NEW YORK (Reuters) - Citigroup’s (C.N) next leader will inherit a balance sheet battered by exposure to subprime assets, a work force bracing for major job cuts and a consumer lending business that could be slugged by a U.S. economic slowdown.
What’s more, it could take Citigroup (C.N) nearly three years to recoup losses on any further substantial write-downs of its collateralized debt obligations, according to analysts at CreditSights Inc., an independent fixed-income research firm. CDOs are debt structures backed by assets such as risky subprime mortgages.
Citigroup’s board meets this week and a new CEO for the largest U.S. bank by assets could be announced. Frontrunners include Citi executive Vikram Pandit, who oversees trading, investment banking and alternative investing, and former Citigroup President Robert Willumstad.
Citigroup has been without a permanent leader since November 4, when chairman and CEO Chuck Prince was ousted. That same day, Citigroup said the value of $55 billion in U.S. subprime-related exposure had seen significant declines since the end of September.
Analysts say Citigroup’s balance sheet problems could spark a major asset sale at the bank. CreditSights takes that thinking a step further, speculating that smaller rival JPMorgan Chase & Co (JPM.N) could buy Citigroup and boost earnings substantially by cutting operating expenses.
“The prospect of having to stomach Draconian marks against outsized CDO and SIV exposure could put Citi in a precarious position in terms of capital levels,” CreditSights said.
As a result, Citigroup could have to consider a dividend cut, a major asset sale or even a takeover by a stronger bank, CreditSights said.
JPMorgan is seen as potential acquirer because its management team, led by CEO Jamie Dimon, has worked at Citi. Dimon also is seen as someone who could combine the two banks for big cost savings, CreditSights said.
A 15 percent reduction in operating expenses could increase profit by more than $6 billion, CreditSights said.
JPMorgan and Citigroup declined comment.
Such a takeover would be huge, approaching a $200 billion price tag.
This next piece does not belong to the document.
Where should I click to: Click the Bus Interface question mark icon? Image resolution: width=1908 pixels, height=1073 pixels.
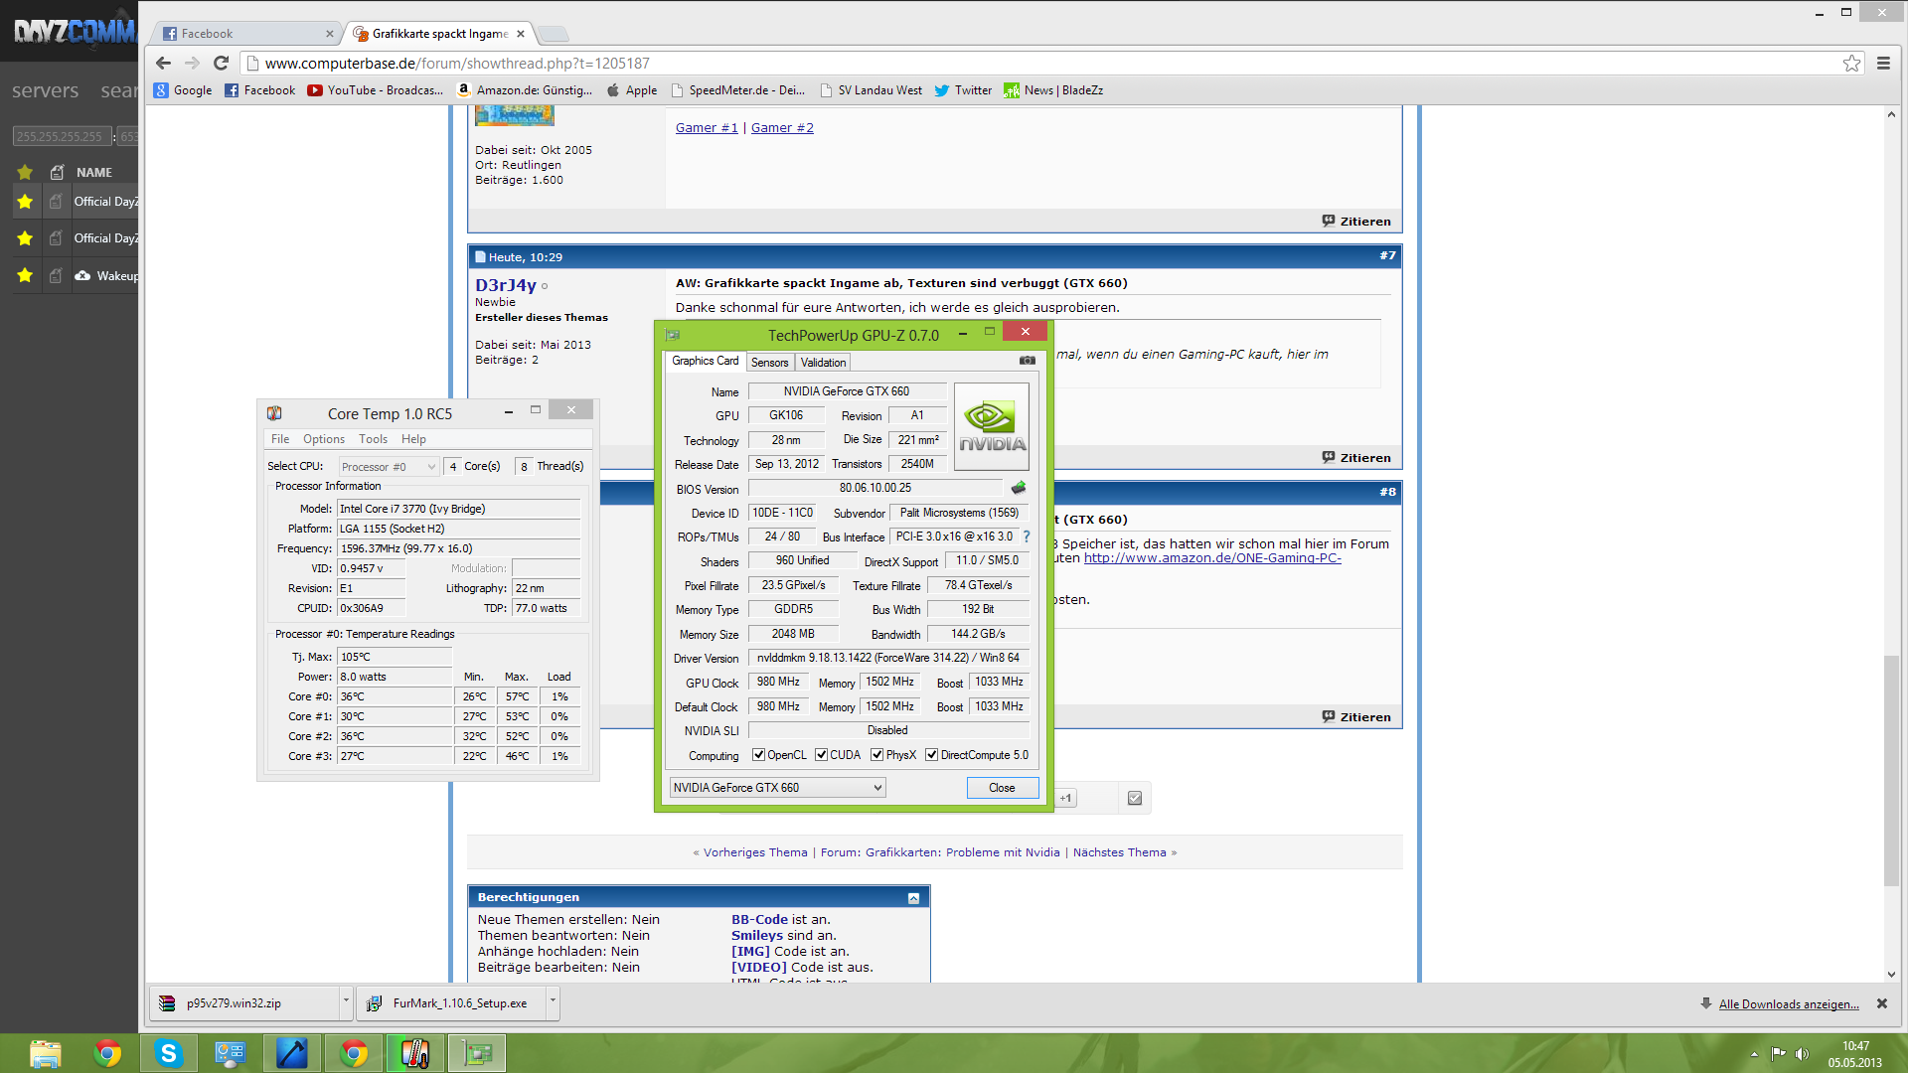point(1027,537)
Citigroup’s current market capitalization is about $172 billion.
“Following the ouster of CEO Charles Prince, Citi is yet to unveil a new CEO,” CreditSights said. “One of the options would be to sell the company to JPMorgan.”
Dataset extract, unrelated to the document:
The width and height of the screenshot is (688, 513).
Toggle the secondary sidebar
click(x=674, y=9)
Some investment bankers do not think such a big deal is likely, given the global turmoil in credit markets.
Bear Stearns banking analyst David Hilder said in a research note that bad news in the U.S. housing market suggests that overall real estate-related problems may continue until at least the second half of next year for big banks.
Hilder said Citigroup was among a group of four banks that saw the largest increases in delinquencies of first mortgage loans in the third quarter. Citigroup’s ratio increased 29 basis points to 1.09 percent, Hilder said. In contrast, Bank of America Corp (BAC.N) nonperforming loan ratio on first mortgages was 0.43 percent, he said.
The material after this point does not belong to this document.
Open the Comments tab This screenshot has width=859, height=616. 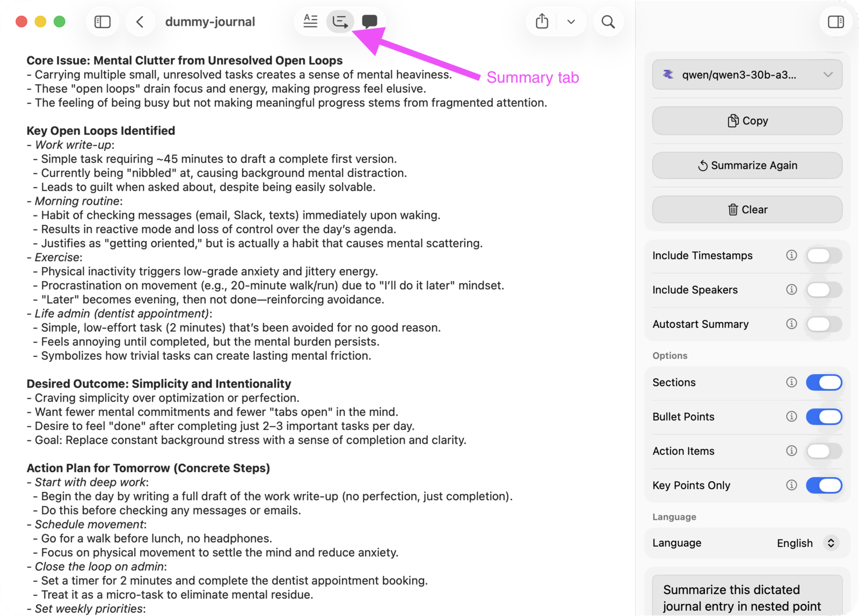click(x=369, y=22)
Meanwhile, estimates by CreditSights said it would take Citigroup 2.7 years to earn back the money lost on a 25 percent write-down on its CDO exposure of about $46 billion.
Citigroup’s potential problems become even more worrisome when you consider its roughly $66 billion exposure to SIVs.
“One key question is whether Citi can continue to support its SIVs by purchasing their short term obligations without demonstrating recourse that could require the company to bring the assets on its balance sheet,” CreditSights analysts said in their report.
Goldman Sachs analyst William Tanona said the recent move by HSBC Holdings Plc (HSBA.L) to bring $45 billion of SIV exposure onto its balance sheet increases the likelihood that Citigroup may have to follow suit.